Tuesday, June 04, 2013

book review: philosophical foundations of neuroscience

notredame | Neuroscience is the study of the physiological mechanisms that give rise to a manifold of human capacities, including perception, memory, vision and the emotions. To achieve the goals of scientific understanding, neuroscientists must of necessity advance claims and hypotheses which are subjected to scientific experiment. In addition to experimental techniques, neuroscientists need a conceptual framework within which to make sense of the results of their empirical work. In short, a necessary complement to empirical research is a coherent conception of the phenomena under investigation, that is, human psychological capacities.

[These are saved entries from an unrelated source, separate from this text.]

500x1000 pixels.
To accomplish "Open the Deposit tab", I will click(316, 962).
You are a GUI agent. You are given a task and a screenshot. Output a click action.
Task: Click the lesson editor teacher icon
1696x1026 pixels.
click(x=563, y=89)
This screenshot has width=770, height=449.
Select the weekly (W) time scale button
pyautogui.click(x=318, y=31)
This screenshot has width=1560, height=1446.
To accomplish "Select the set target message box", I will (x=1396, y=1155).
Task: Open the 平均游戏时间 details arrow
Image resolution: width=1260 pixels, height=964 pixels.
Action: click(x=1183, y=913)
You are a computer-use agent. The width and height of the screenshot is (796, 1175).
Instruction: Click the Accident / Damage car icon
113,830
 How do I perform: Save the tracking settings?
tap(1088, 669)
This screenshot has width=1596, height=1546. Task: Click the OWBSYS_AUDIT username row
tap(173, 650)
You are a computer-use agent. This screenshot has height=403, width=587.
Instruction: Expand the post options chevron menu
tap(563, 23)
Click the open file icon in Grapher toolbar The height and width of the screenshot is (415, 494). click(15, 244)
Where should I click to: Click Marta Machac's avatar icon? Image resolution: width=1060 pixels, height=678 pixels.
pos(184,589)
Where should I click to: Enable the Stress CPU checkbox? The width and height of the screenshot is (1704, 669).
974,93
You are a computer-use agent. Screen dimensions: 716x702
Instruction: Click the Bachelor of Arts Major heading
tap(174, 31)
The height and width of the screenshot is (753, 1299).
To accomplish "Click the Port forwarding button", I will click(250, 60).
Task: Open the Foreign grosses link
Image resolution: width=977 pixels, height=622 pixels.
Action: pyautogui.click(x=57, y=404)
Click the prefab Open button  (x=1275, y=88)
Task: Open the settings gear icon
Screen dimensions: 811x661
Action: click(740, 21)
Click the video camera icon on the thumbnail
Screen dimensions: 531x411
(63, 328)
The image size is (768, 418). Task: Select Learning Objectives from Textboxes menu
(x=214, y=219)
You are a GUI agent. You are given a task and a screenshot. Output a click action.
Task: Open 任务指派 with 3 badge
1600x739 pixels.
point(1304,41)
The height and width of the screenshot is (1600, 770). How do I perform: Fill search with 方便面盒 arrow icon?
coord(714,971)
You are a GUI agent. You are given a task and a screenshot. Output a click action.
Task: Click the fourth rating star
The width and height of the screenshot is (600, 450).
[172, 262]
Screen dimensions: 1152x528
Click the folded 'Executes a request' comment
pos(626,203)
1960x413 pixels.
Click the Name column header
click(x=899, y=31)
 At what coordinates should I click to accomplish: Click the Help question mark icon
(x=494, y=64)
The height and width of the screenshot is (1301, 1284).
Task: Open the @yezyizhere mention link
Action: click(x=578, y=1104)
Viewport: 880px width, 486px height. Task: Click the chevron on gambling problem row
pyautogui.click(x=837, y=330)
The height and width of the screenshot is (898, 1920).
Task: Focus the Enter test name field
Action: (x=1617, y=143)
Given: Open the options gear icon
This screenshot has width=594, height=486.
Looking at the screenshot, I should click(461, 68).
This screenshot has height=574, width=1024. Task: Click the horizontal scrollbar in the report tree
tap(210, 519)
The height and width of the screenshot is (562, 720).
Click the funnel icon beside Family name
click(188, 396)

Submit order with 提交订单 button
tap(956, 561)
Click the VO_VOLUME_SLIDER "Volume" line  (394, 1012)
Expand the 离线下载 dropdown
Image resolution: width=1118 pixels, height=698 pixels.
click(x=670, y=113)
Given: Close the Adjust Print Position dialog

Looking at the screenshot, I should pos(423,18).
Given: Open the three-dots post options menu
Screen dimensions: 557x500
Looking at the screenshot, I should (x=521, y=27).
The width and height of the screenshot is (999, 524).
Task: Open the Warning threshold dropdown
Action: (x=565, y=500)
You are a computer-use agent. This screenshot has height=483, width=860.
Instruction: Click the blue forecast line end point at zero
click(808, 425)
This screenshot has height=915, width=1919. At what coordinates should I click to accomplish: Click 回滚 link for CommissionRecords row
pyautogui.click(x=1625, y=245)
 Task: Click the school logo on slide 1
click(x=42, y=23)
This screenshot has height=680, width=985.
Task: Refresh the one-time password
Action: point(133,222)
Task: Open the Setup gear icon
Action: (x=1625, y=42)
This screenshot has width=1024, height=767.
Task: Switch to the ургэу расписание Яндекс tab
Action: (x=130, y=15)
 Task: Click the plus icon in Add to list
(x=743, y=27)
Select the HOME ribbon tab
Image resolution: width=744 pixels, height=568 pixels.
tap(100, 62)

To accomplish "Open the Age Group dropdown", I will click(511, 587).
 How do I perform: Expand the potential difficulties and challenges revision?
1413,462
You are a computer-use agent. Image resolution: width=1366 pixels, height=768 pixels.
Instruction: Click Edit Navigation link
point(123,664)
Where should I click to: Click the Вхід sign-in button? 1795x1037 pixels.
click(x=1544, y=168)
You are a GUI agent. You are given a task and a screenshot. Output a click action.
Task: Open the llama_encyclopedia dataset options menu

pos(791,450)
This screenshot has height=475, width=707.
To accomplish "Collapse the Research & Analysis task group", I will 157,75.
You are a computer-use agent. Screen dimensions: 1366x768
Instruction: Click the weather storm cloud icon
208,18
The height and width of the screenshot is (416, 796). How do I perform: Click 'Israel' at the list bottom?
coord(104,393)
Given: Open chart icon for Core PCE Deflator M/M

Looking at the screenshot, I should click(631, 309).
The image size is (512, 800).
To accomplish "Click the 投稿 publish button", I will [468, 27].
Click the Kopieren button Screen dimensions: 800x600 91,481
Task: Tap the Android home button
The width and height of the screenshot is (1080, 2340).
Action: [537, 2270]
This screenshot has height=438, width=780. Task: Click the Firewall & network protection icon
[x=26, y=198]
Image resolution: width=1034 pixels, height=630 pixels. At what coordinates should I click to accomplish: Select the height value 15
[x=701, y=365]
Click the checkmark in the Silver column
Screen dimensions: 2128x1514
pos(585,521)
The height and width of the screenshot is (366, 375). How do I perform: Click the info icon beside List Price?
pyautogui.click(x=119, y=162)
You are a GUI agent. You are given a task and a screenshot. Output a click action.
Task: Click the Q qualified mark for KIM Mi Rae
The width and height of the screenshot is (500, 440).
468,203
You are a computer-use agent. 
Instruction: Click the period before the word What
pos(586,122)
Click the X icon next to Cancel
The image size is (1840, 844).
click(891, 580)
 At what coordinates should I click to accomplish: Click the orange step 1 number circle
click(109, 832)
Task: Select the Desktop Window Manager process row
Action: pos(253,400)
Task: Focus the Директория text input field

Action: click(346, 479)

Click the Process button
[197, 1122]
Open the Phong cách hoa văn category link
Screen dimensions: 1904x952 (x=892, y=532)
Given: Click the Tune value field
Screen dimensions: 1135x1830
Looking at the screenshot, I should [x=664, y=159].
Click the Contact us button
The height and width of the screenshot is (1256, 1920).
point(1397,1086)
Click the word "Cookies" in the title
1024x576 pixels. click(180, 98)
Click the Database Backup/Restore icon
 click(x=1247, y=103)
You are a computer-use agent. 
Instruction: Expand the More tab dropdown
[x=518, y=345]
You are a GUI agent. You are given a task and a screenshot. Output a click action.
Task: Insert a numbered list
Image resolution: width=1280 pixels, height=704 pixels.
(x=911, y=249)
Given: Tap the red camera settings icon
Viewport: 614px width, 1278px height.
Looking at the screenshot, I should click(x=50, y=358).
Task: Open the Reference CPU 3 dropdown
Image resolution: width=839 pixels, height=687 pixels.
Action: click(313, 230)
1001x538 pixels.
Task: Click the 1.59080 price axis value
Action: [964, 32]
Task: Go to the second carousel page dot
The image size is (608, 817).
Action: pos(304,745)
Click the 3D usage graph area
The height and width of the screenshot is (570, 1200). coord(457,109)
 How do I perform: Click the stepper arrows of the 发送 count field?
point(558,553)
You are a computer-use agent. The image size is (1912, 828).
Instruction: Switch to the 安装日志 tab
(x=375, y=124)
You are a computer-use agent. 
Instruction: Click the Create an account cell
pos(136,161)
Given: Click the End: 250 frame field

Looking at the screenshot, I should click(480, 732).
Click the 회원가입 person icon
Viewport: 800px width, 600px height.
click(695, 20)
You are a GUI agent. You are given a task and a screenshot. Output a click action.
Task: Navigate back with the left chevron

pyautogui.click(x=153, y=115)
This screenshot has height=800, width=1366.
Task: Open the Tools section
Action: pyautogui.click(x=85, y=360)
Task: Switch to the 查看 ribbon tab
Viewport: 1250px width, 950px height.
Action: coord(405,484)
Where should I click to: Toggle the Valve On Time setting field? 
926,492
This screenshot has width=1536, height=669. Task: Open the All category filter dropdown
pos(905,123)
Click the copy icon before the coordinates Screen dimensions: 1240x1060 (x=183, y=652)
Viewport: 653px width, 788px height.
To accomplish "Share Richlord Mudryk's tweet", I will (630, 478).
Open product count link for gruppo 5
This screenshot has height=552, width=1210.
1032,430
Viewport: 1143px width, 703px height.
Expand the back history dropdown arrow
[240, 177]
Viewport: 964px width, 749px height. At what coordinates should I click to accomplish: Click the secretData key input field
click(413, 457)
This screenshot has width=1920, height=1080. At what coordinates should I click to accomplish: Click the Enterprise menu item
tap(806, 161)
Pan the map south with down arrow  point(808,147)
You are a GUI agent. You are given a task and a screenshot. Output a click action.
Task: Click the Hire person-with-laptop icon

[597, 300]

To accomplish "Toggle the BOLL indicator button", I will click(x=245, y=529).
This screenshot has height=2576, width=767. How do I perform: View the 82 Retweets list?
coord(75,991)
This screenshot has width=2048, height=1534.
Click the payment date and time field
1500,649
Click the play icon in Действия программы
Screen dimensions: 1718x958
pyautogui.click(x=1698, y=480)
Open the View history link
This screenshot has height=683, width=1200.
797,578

Bennett - a distinguished neuroscientist - and Hacker - the preeminent scholar of Wittgenstein's thought - have teamed up to produce a withering attack on the conception of the mental that lies at the heart of contemporary neuroscience. Although neuroscientists are committed materialists, and adamantly insist on this aspect of their anti-Cartesianism, they have, Bennett and Hacker argue, merely jettisoned the dual substance doctrine of Cartesianism, but retained its faulty structure with respect to the relation of mind and behavior.

2 comments:

umbrarchist said...

Was that something other than pseudo-intellectual gobble-dee-gook?


So we have to look up Cartesianism and anti-Cartesianism to figure that out. Does this inherently contain the European perspective of reality.


Freud did not study human psychology. He studied European psychology.


Thinking outside your cultural box may not be easy.

Dale Asberry said...

Was that something other than pseudo-intellectual gobble-dee-gook?

It must be if our resident pseudo-intellectual extraordinaire says so! Physics! Accounting! Reading list!